▶ SOURCE EXCERPT
September/October 2014
Church Bells & Chickens
We Finish Year Five with a Return to Northern France
Crossing the English Channel into Brittany was easy; adapting to being back in France was even easier. We love the ringing of the church bells in France and Italy and other Catholic countries. It’s like the call to prayer in Muslim countries; somehow it just sets a special tone for being in that country. And suddenly we could hear roosters in the morning and see chickens squawking about in the yards from time to time. Why don’t we see chickens in England? Anyway, there’s a relaxed comfortableness about France that we always find very appealing and welcoming.
The only tough part about being back was that the sun refused to come up at a logical time. All of France is an hour ahead of England, time-wise, even though the northwestern area is due south and not east at all. This makes perfect sense when you look at a map of Europe, but for us witless wanderers if the sun is coming up at 7:00 in London, it’s not showing its lovely face until 8:00 in Paris. Even worse, Brittany is considerably west of London, so the sun wasn’t rising in Roscoff until 8:30. Son-of-a-gun! It was suddenly almost impossible to get Rick out of bed in time to get anything done before noon; or at least so it seemed. Kathy is a clock person while Rick maintains that we shouldn’t even have the things anymore and should just wake up when the sun comes out. These are the problems we world travelers face all the time. Such a tough life, huh!

▶ GOAL OF THE EXERCISE
Carry on the travel account about returning to northern France, picking up right after its final sentence.

▶ RECORDED INFORMATION
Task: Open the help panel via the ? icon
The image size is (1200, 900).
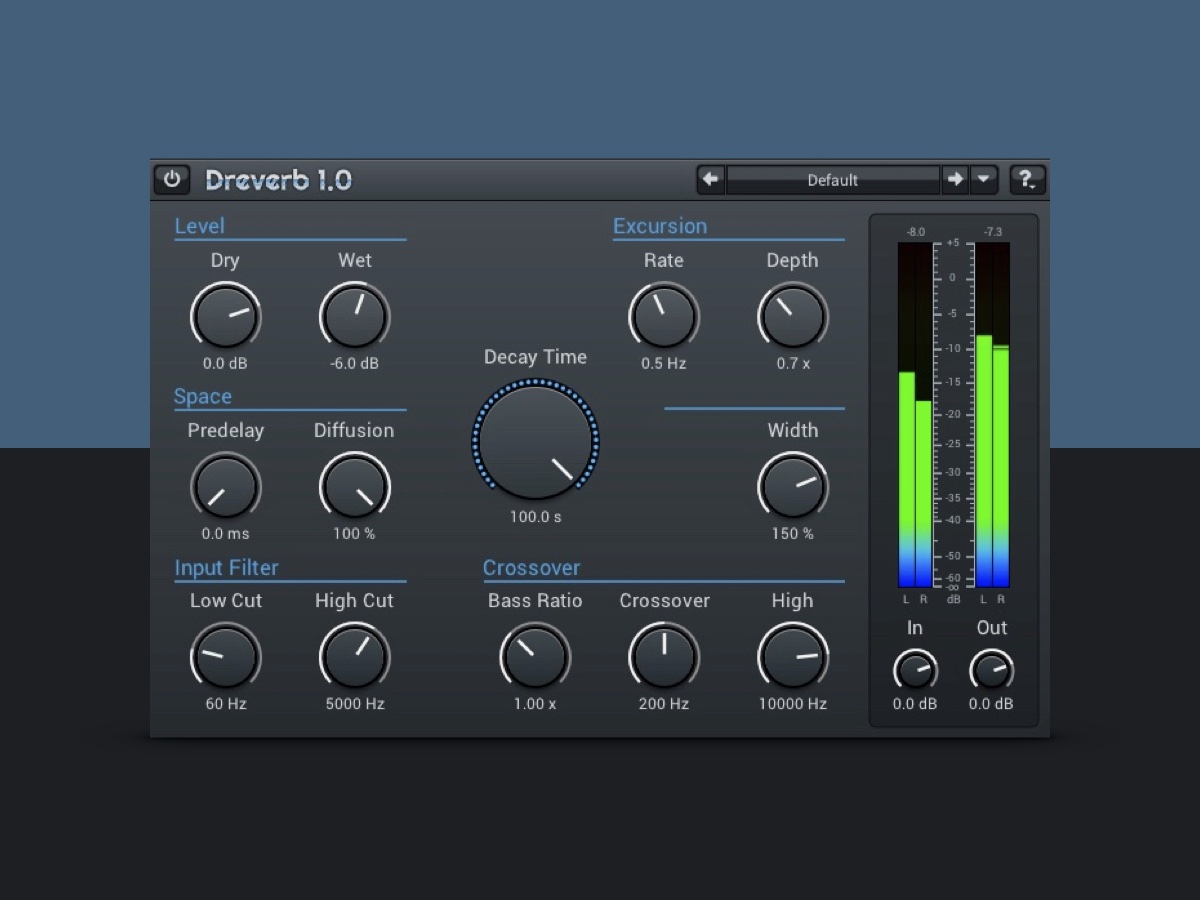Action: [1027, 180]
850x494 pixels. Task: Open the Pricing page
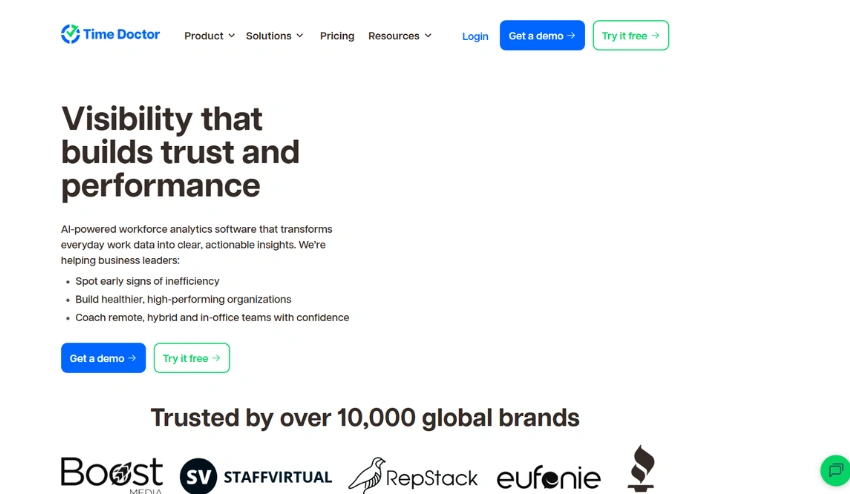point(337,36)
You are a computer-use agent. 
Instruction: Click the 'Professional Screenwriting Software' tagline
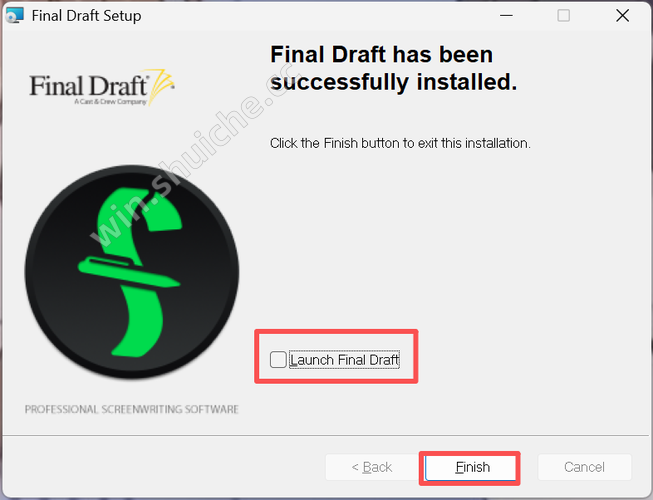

▶ EXPECTED ANSWER
We made our way across the remaining bits of Brittany we hadn’t seen in the spring, cruising along the northern coast for a bit, and settling one night in the charming town of Tréguier, right at a spot where the Le Guindy and Le Jaundy rivers join. The trees were turning orange and red, the sun was shining, and it was very autumnal. At that spot along the river we were joined by vehicles from Switzerland, Germany, Belgium, Great Britain, The Netherlands – as well as from France of course – it was a very international gathering.
Whenever we’re in France we like to check out the abbeys and cathedrals, and the Brittany-Normandy area has its share. We paused for awhile at the very nice Abbaye de Beauport, which was a charming ruin, sitting right on the edge of the Channel. The grounds were wild and somewhat unkempt, adding to the charm, and there were weird rock formations off the coast to enjoy as well. We chose to not pay the fee to go inside, but enjoyed the exterior views. A good choice for a visit.
The car clubs of France are ever-present, and we woke up on Sunday morning, in Loudéac, parked right next to the local group, who were waiting for critical mass before setting out on their day’s ride. They were appreciative of our interest, and posed nicely for us, including the fellow who owned an ancient Cadillac called Paco the Cuban Taxi.
The next morning found us in the medieval city of Dinan, which was very quiet on a Monday (we understand it’s a very popular spot on the weekends). Surprisingly, although we had intended to park down by the port, we were able to drive right up through an entry in the fortified city walls and park just about wherever we wanted. We had a very nice wander, enjoying the old half-timbered houses leaning at various angles and clambering around the city’s fortifications, and then moseyed on.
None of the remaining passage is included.